The task => Whatever lies between the line that holds "Task: Open the เลือกคอลัมน์" and the final line of the records below, both included, should be repeated exactly; leave out the pictures and add nothing.

[Pixel coordinate grounding data]
=======
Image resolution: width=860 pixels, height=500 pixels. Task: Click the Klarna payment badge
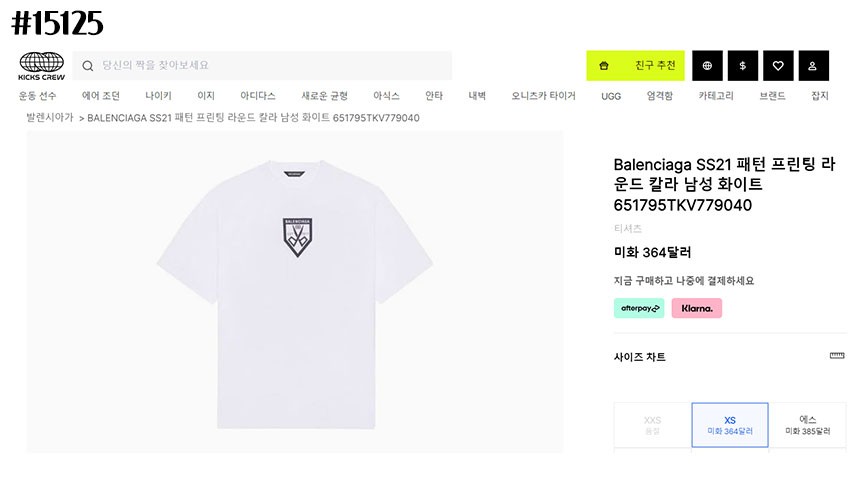tap(697, 308)
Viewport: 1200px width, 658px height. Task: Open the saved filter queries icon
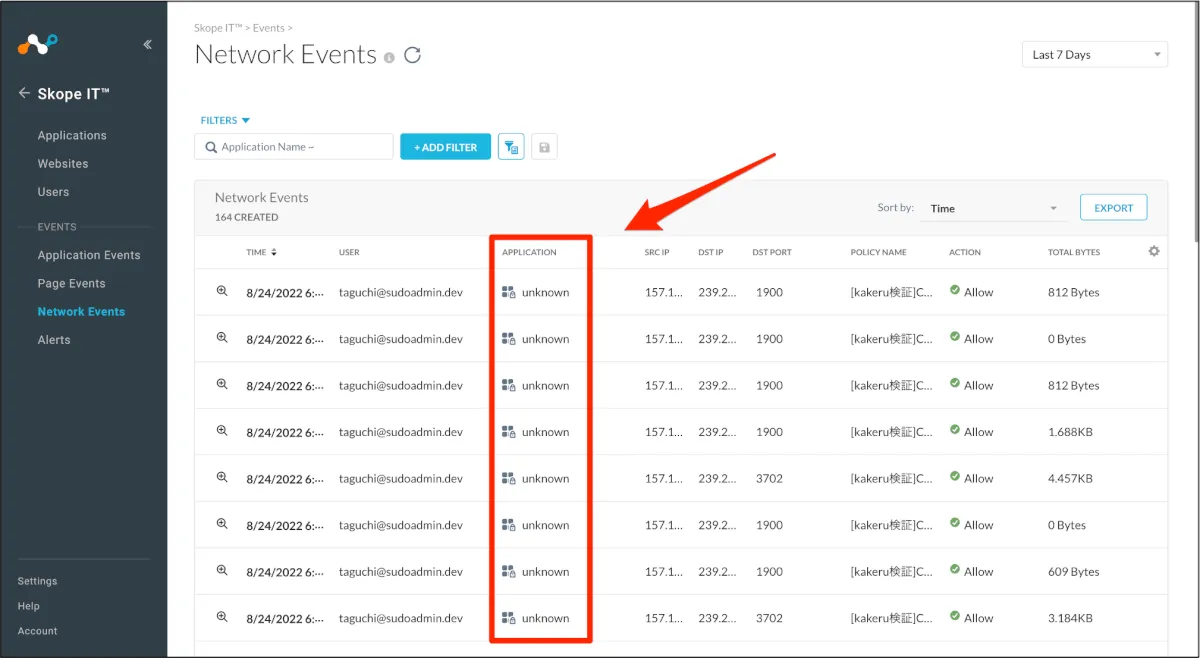point(511,147)
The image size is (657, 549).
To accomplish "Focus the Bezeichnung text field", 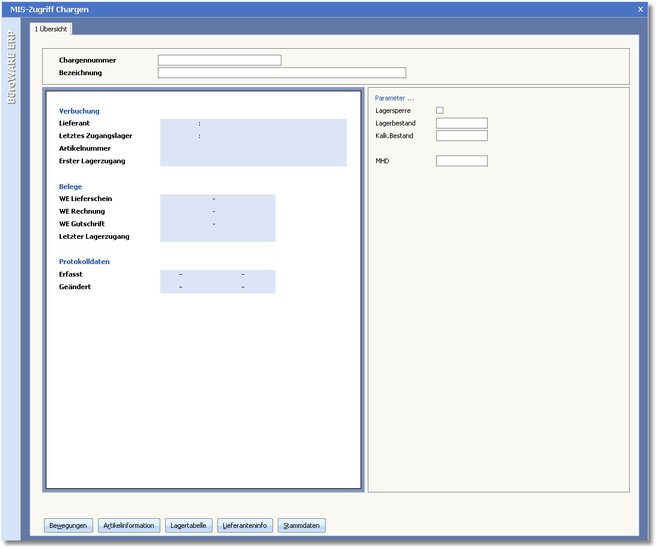I will click(x=281, y=73).

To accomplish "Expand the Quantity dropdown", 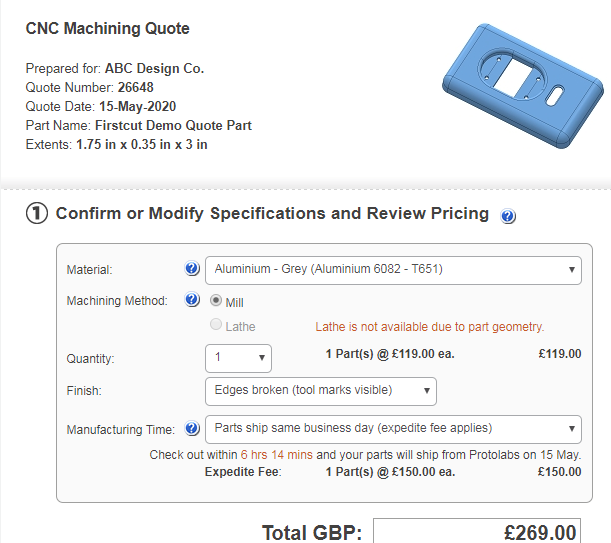I will coord(237,358).
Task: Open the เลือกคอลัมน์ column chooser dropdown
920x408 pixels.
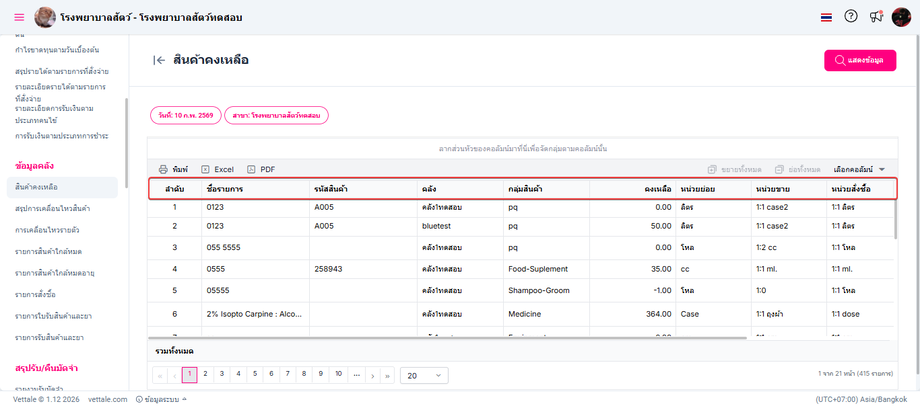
=======
Solved exercise =>
Task: Open the เลือกคอลัมน์ column chooser dropdown
920x408 pixels.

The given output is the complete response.